INSTRUCTIONS FOR THE TASK: Go through the data below and gather each line containing "Given".

EXTRACTED INFORMATION:
┌──

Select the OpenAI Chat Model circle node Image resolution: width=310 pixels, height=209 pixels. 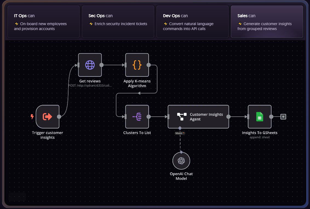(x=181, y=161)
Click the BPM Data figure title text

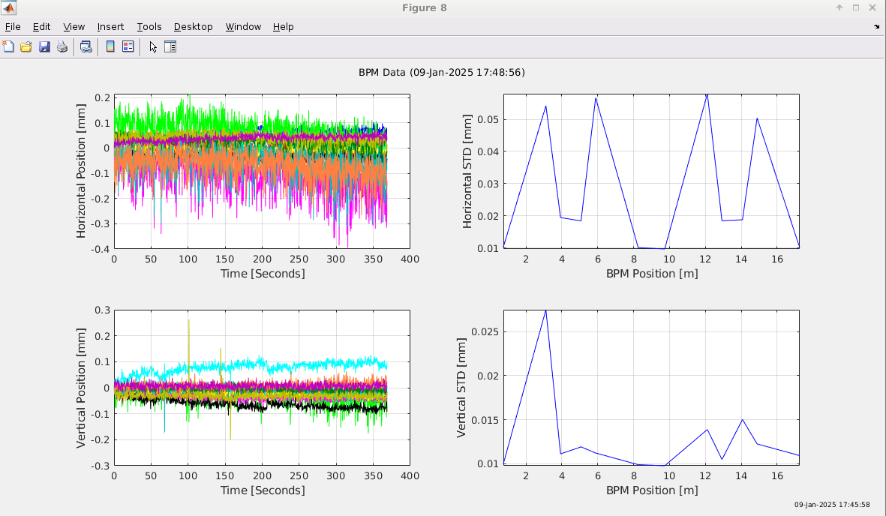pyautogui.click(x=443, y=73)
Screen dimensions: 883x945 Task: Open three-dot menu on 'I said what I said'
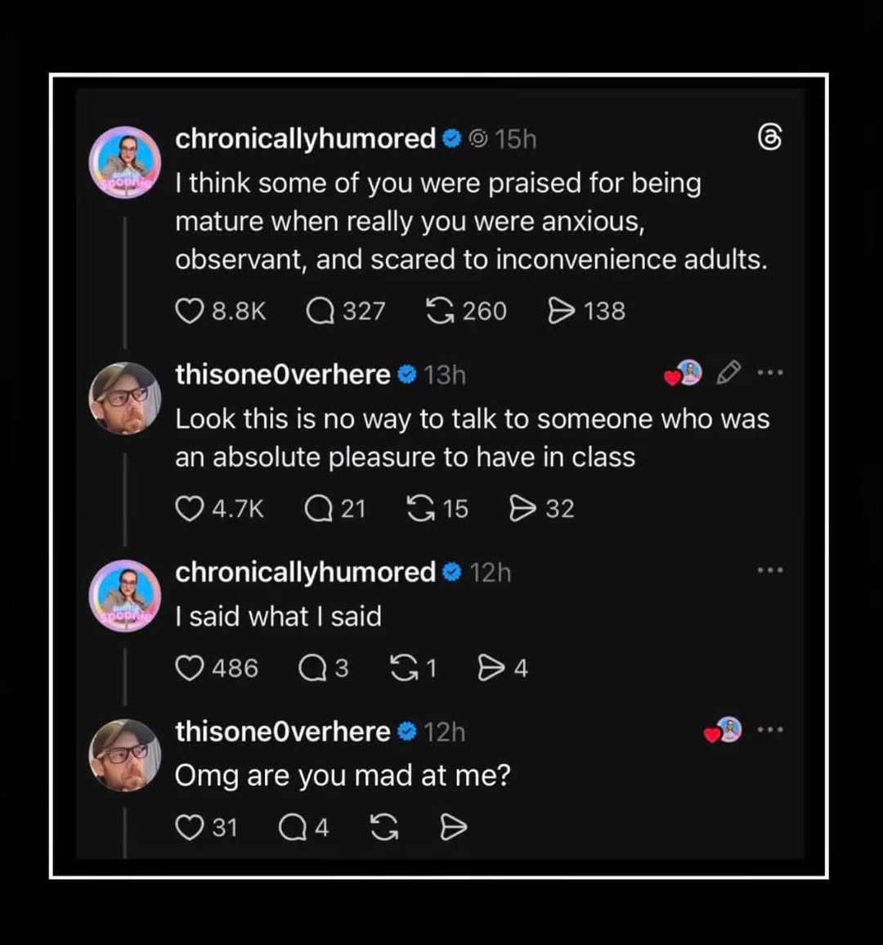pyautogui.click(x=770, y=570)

└──
┌──

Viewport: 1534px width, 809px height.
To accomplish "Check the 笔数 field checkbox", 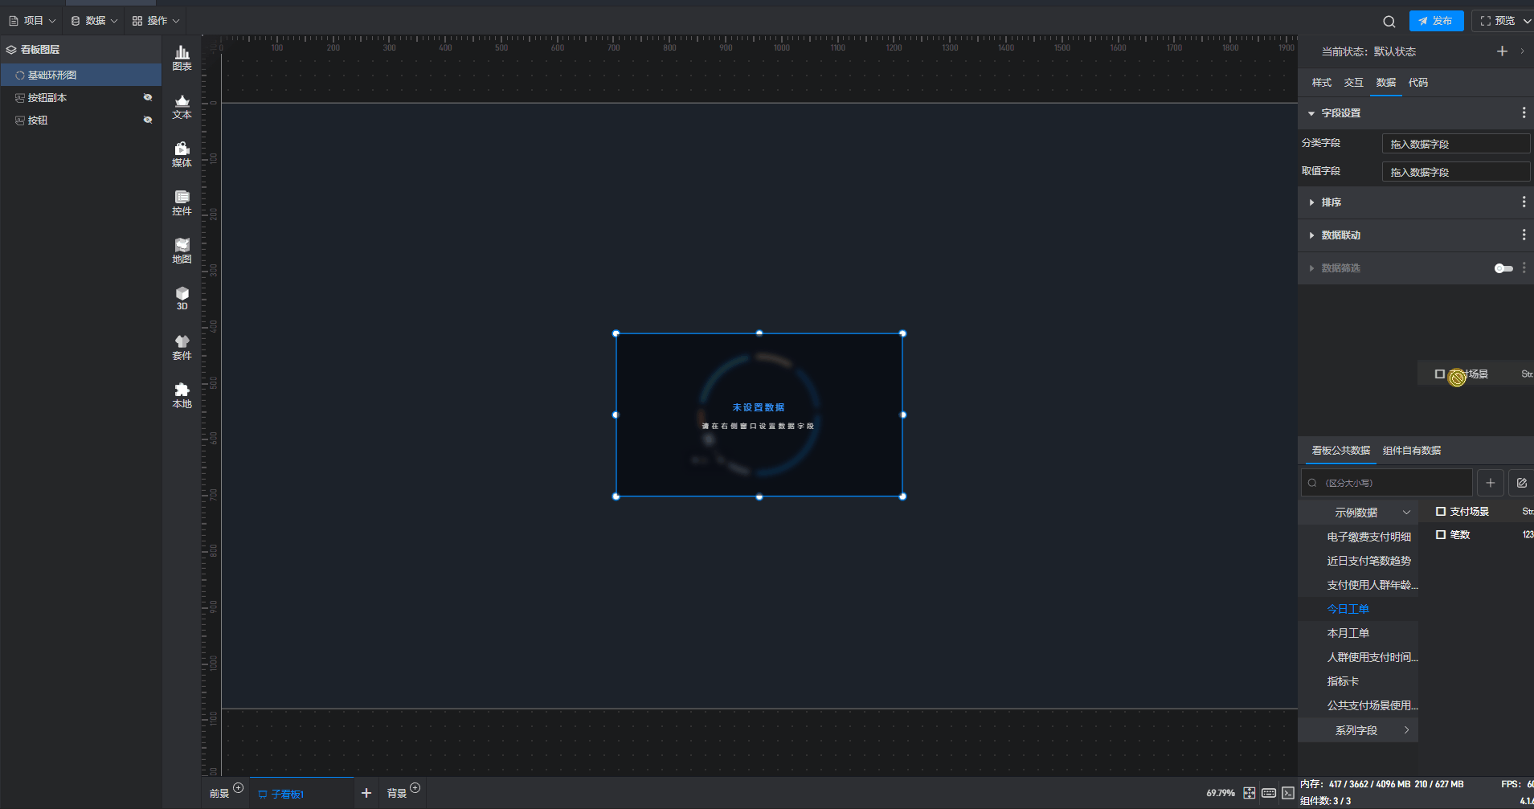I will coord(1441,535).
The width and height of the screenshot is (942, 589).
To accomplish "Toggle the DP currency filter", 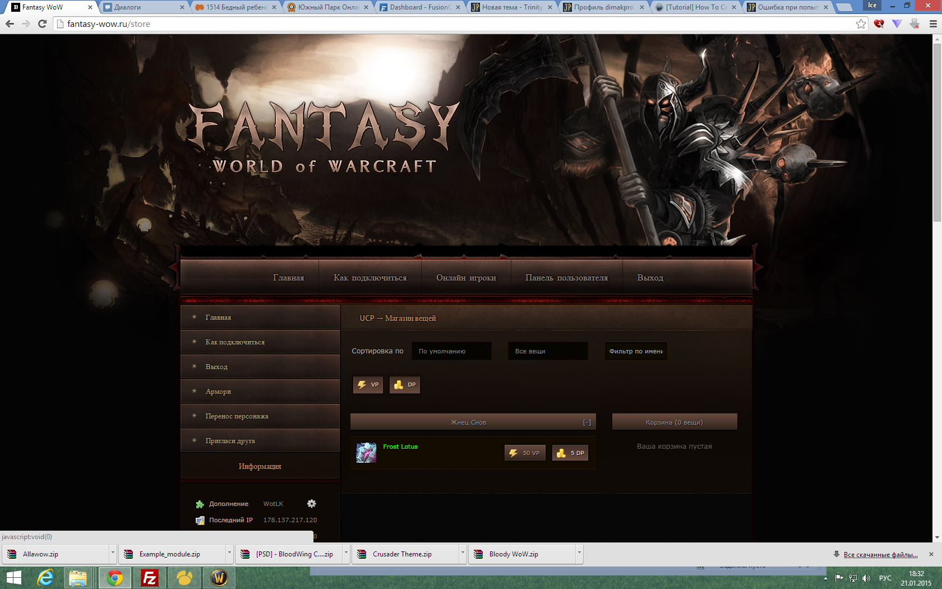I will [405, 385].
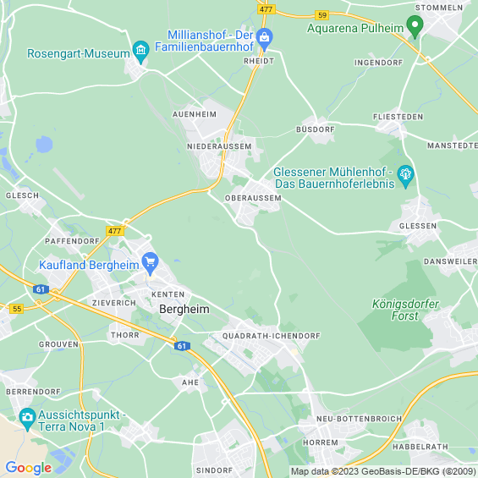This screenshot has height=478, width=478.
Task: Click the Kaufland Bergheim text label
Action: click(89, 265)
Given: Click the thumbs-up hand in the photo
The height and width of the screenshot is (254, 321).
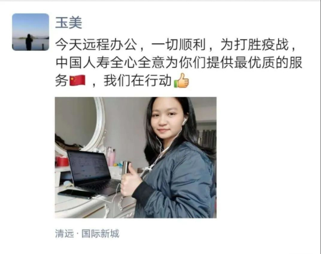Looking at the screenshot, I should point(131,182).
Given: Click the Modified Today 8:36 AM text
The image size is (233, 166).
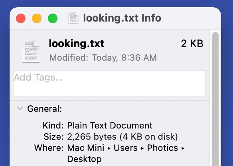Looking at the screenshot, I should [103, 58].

└──
┌──

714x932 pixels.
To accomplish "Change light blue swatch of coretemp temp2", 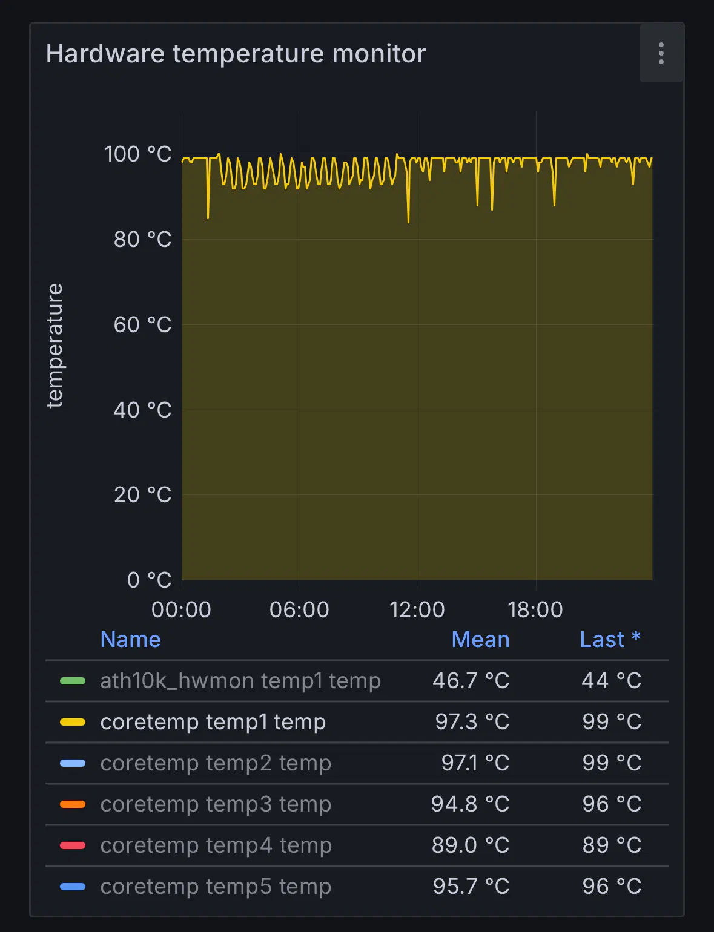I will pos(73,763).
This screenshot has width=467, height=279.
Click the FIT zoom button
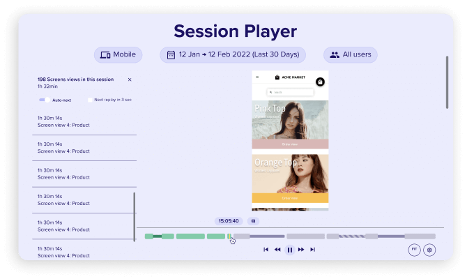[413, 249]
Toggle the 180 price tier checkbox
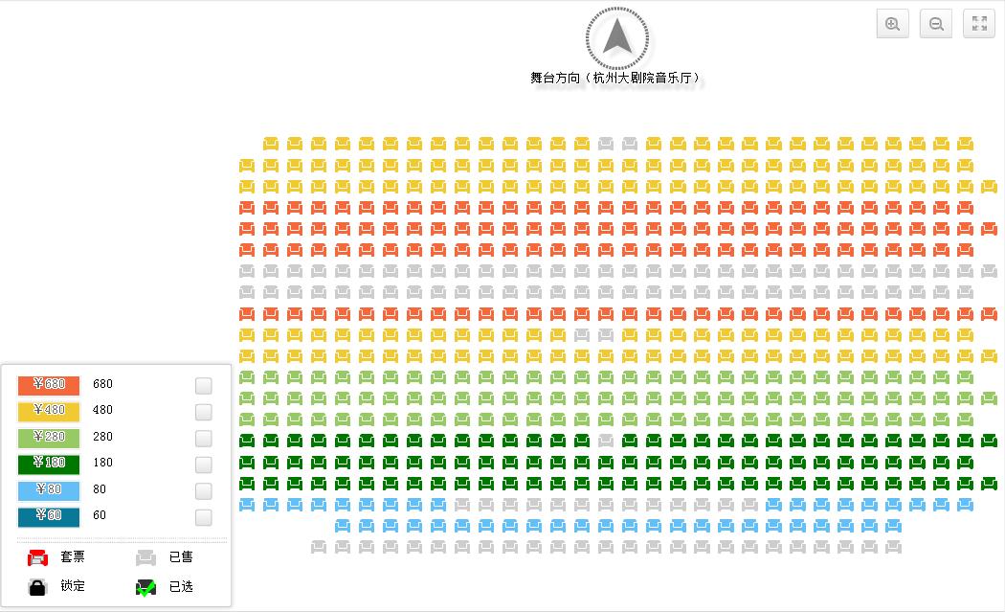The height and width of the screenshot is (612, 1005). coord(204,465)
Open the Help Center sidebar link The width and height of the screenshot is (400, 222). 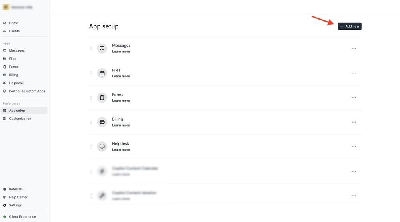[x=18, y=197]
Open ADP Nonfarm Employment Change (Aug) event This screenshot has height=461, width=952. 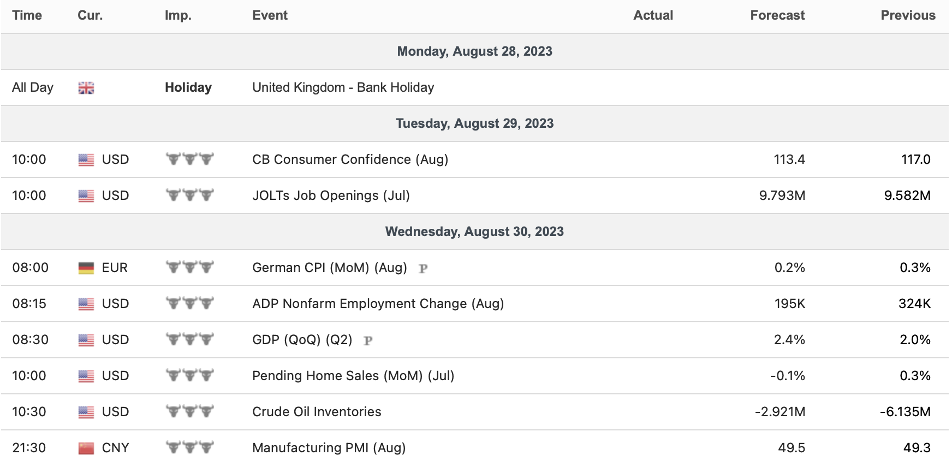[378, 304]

└──

THE COMPLETED TASK:
Given: Click the thumbs-up hand in the photo
Given: Click the Modified Today 8:36 AM text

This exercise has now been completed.